Page extract ▸
## Begin

Power BI isn’t an ETL tool. It offers self-service data prep with Power Query and dataflows, which help shape data on the way to a report. ETL handles something broader – moving, standardizing, and maintaining data across systems before Power BI ever sees it.
How to Perform ETL Natively in Power BI
One of the great things about Power BI is that you can run ETL within it, without having to migrate out. Though not in the “enterprise pipeline” sense, just enough to get data shaped, cleaned, and ready for reporting.
Power Query handles this inside Power BI Desktop, while dataflows extend it into the cloud for reuse across reports. It’s a practical setup when the goal is to prepare data close to where it gets consumed, not to build a full data infrastructure.
Using Power Query for Local ETL
Power Query is where most ETL work in Power BI actually happens. You connect to a source, reshape the data’s life choices through a visual editor, and load it into the model.
You can connect to sources like Salesforce, SQL Server, or CSV files – the distinguished, the reliable, and the immortal. Filtering, sorting, splitting columns, and removing duplicates happen before Power BI even starts rendering visuals.
Best for
- Analysts shaping data directly in Power BI Desktop.
- Transformations that stay within a single report or dataset.
The Reality of Power Query Transformations
On the surface, Power Query might feel forgiving. It removes duplicates, fixes data types, and trims down columns for you. That’s where it shines quite bright.
But once the data grows, the tone changes. In practice, Power Query’s mashup engine pulls everything into local memory first – stack enough joins and calculated columns on top of that, and refresh times stretch from seconds into minutes, or the report stops responding entirely.
That’s when teams start looking beyond local transformations.

## End

Supplied information ▸

## Begin

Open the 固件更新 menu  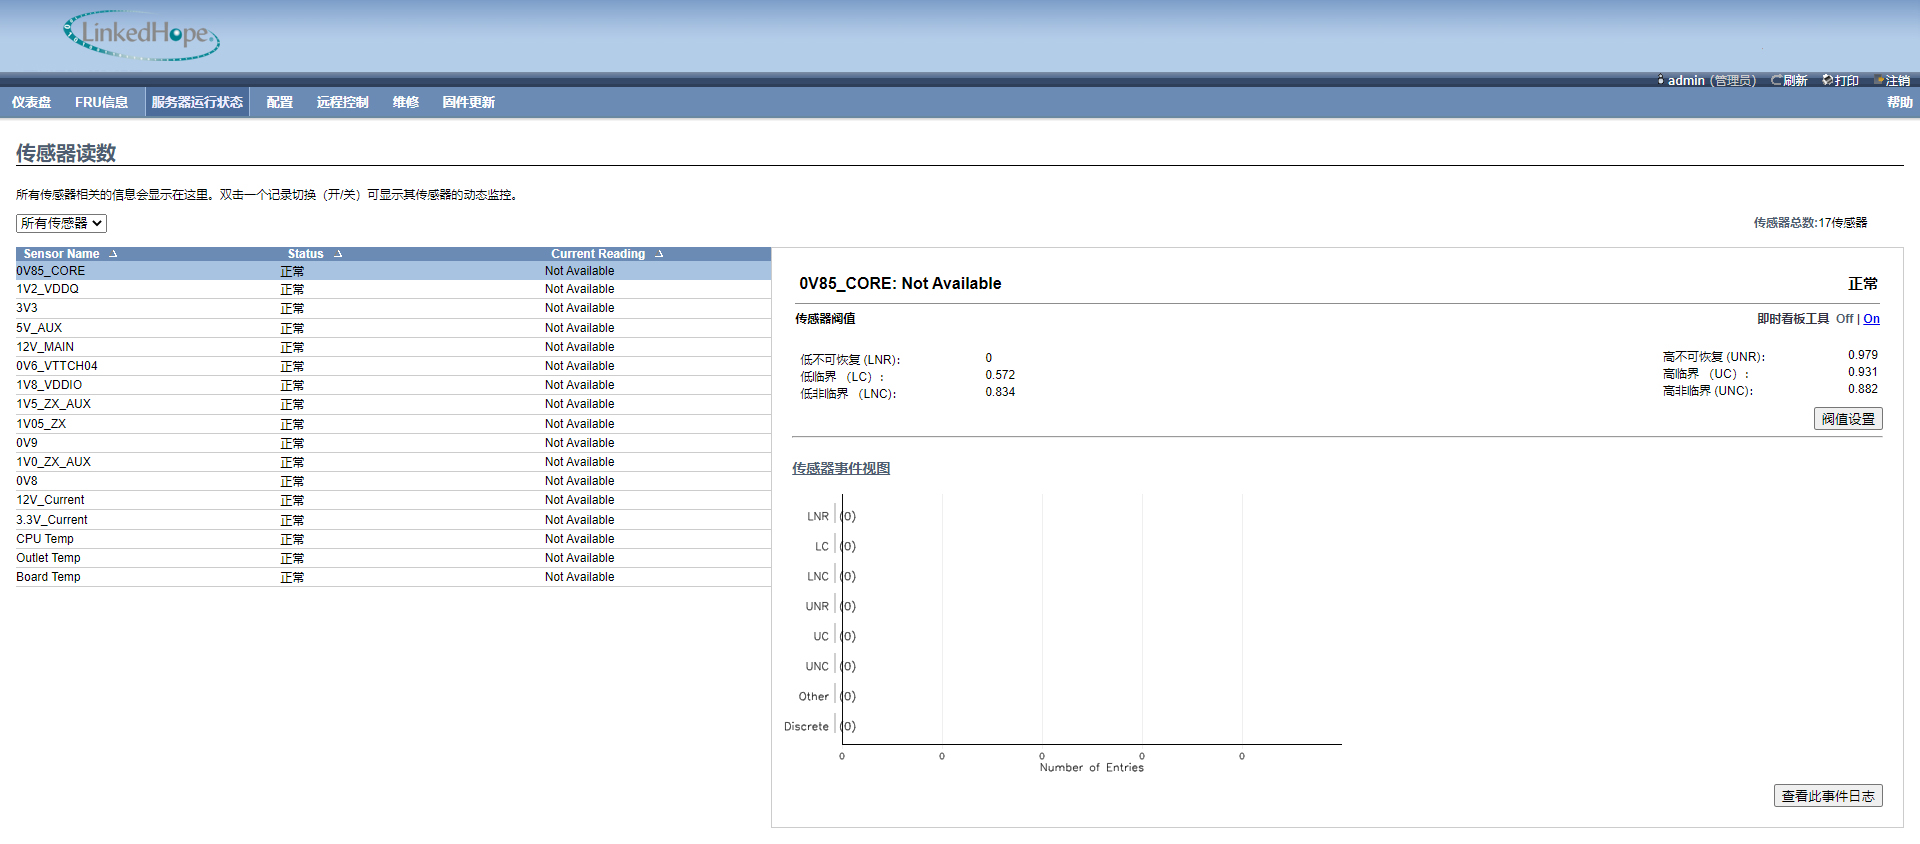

## End

Given request 1 ▸ Name every data source that the Power BI extract gives as an example of something Power Query can connect to.
Given request 2 ▸ Reproduce the passage of the Power BI extract that begins with the words containing "The Reality of" and ends with "shines quite bright.", substituting "lenient" for "forgiving".
The listing placed after the Power BI extract is separate material, unrelated to it.

Right answer 1 ▸ Salesforce, SQL Server, CSV files

Right answer 2 ▸
The Reality of Power Query Transformations
On the surface, Power Query might feel lenient. It removes duplicates, fixes data types, and trims down columns for you. That’s where it shines quite bright.